When I first set up Terra Infirma, I had a contract with Envirowise, a Government funded scheme to provide waste minimisation visits to businesses. Each time I was assigned to a company the encounter would unfold as follows. I would turn up, ask for a description of the business process, and do a walkover audit of that process, tracking waste arisings back to source, asking awkward questions and making notes on my clipboard. At some point the environmental manager who had called me in would say “I can’t answer that – we’ll have to go and ask the operations manager.” The subsequent meeting would be painfully frosty with the operations manager on the defensive and I would be quickly shuffled along my way. After the visit I would write them a short report with some quick-win style recommendations. From the response and informal feedback from bumping into people later, the vast majority of these were glanced over and filed in the “someday” file.
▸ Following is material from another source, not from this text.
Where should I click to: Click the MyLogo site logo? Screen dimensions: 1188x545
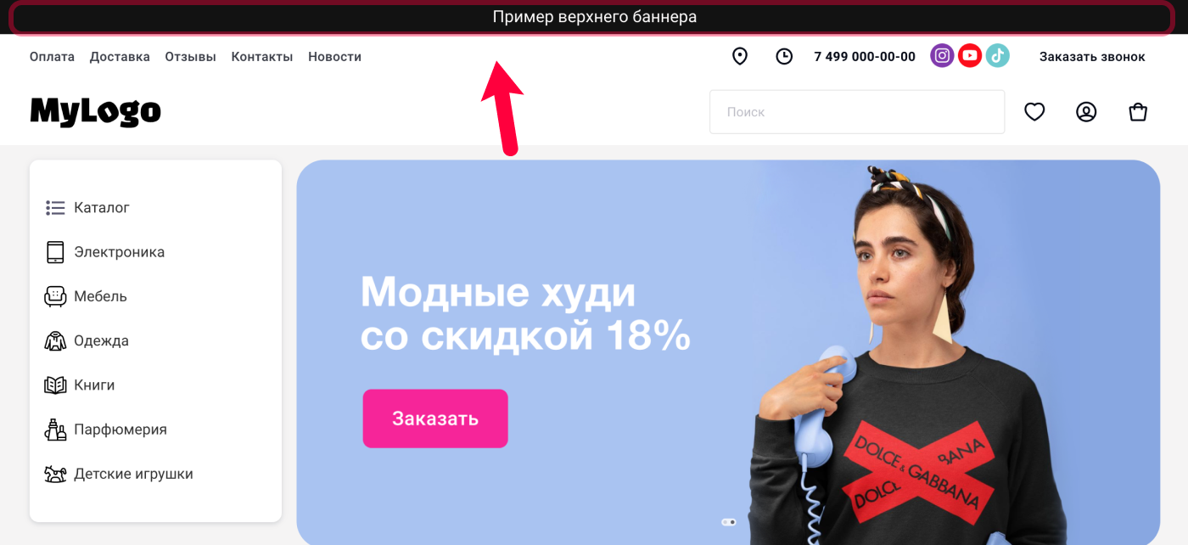point(96,112)
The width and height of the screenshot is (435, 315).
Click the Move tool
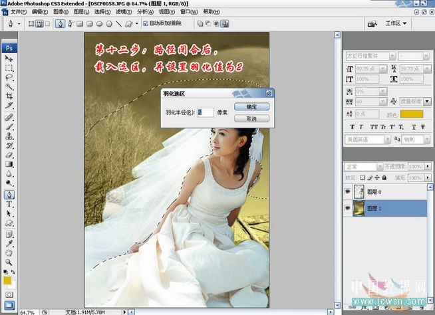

Now while I was being paid to do this, I hate wasting my time on pointless tasks. I realised that my problem was that I was effectively telling people that they were running their businesses or operations badly and that criticism made them very uncomfortable. And no matter how much I developed my diplomacy, that fundamental fact was undermining my effectiveness as a consultant – which is to help the client.
The Envirowise scheme allowed no flexibility in how support was delivered (one of my gripes against such schemes) so in other contracts I started introducing more participation into my approach – encouraging the client to collaborate in the solution generation process. This had all sorts of benefits, most notably the solutions were better as they used the latent intellectual capital of the company and they got automatic buy-in from those involved as they already owned the solution. But as a side effect, the people I was working with got really into sustainability – they found it a challenge, interesting and fun.
So when I started getting asked to help engage employees in sustainability, I developed the collaboration technique and saw it become more and more effective. Simultaneously I developed an irrational hatred for eco-clichés such as hands cradling a sapling and it dawned on me that most engagement techniques were formulated from that pious tree-hugging point of view. And they didn’t work – or I wouldn’t be getting so many clients! A third big influence was the generalist culture change book ‘Switch’ whose three part elephant model I adopted as a framework as it dovetailed neatly with the jujitsu thinking.
So, the Green Jujitsu techniques were forged in the heat of battle, first gaining the buy-in of clients and then the buy-in of clients’ employees. I know I say this about all my books, but I know these techniques work because I’ve used them in practice – and my clients keep asking me back for more.